A thousand years later, here we are (or anyway, here I and hundreds of thousands of Japanese, Koreans and Chileans are), eating uni like it's nothing. And while nouvelle Edo is still a dawning thing -- a young cuisine even by modern standards -- and Wei Lou is certainly not the first guy to try his hand at rolling tempura lobster in rice and chile-spiked crabmeat (Fontana's King maki) or splashing a round of raw white albacore with sharp, salty ponzu sauce, he is among the fearless and talented few giving the proverbial finger to tradition. And he pulls off most of his experiments with surprising grace and balance -- skills missing, more often than not, from the land's second-rate culinary daredevils.

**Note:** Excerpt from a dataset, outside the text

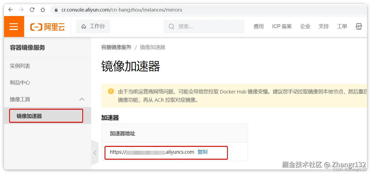The image size is (371, 174).
Task: Open the hamburger navigation menu
Action: point(13,26)
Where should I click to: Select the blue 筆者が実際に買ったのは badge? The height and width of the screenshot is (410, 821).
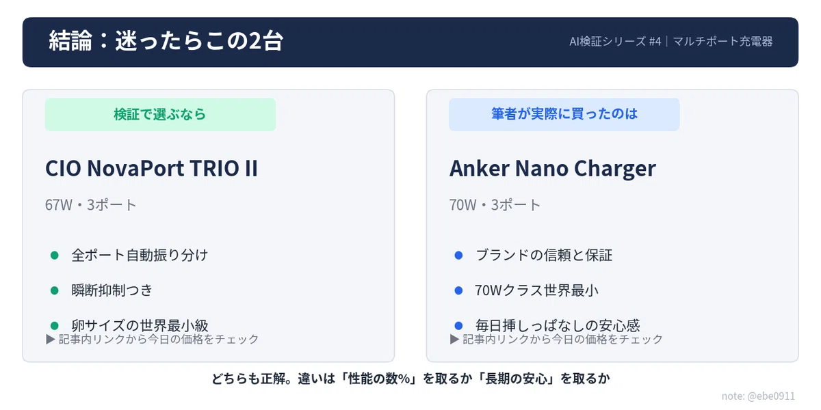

One day, I stop in for nothing but miso soup and ebi tempura -- the shrimp sticks spiked out with a thick, crunchy-sweet batter that begins to wilt and soften the minute it comes from the fryer -- but get sucked in by the Ocean rolls and fresh toro (medium-fatty tuna belly) on the specials board. The Ocean roll is a perfect snack: fried fish inside nori inside rice with dabs of spicy crab. The toro, on the other hand, is clumsily done -- either cut flat from the plank of tuna rather than on the bias, or fondled too much or held too long by the chef (five seconds will make a huge difference), because the two thin slices, draped over a bed of shredded daikon, are falling apart, the flesh separating along the striated bands of fat that give them all their flavor.
On another day, I eat passable, completely standard yaki soba with chicken and green onions, then beautiful, fat maguro sashimi purple as a bruise and cold on my tongue. The sushi rice at this Fontana Sushi is the best I've had anywhere -- which is to say, one iota better in the grand scheme, because I've rarely had bad sushi rice anywhere. It is fresh and soft, the warm, fat grains tender but not squishy or mealy, and touched with just the right amount of rice wine vinegar for my tastes: enough that I can taste it for just an instant, then forget it was ever there. Some days the wasabi is mixed all wrong -- the paste chalky and dry -- but on other days, it is so good that when no one is looking (which is most of the time, because I am usually the only customer at the bar), I lick it off my chopsticks like dessert.
On one visit, I'll try the oyako don (chicken and egg over Japanese fried rice), wonderful spider maki that I pick apart with my fingers, and a Black Dragon roll that arrives lopsided and falling apart on the plate. On the next, I'll eat the house-special mango maki (eel, egg and avocado wrapped in thin slices of yellow mango flesh) and decide that sometimes a man can take a good idea too far.
Because not everything served at Fontana Sushi is perfect. Not every move that Lou or the cooks or the Chen brothers have made has worked. But a lot of them have. And so I'll keep coming back, because I continue to find plates that kick me right in the pleasure center, that move me and transport me and make me feel like the most fortunate leprechaun in Denver. I'll keep finding my way to this bar, to these six seats, because Fontana Sushi is working right out on the edge of a cuisine that's been around for 2,700 years, which means that by now it probably shouldn't even have an edge anymore, and certainly not a sharp one.
Yet that's where you'll find this place, pulling off a complicated, vanguard trick in a town where most people can't sell soup. Just as I like that guy who ate the first sea urchin, I like Fontana Sushi. It's making both mistakes and masterpieces, and -- most important -- going its own way.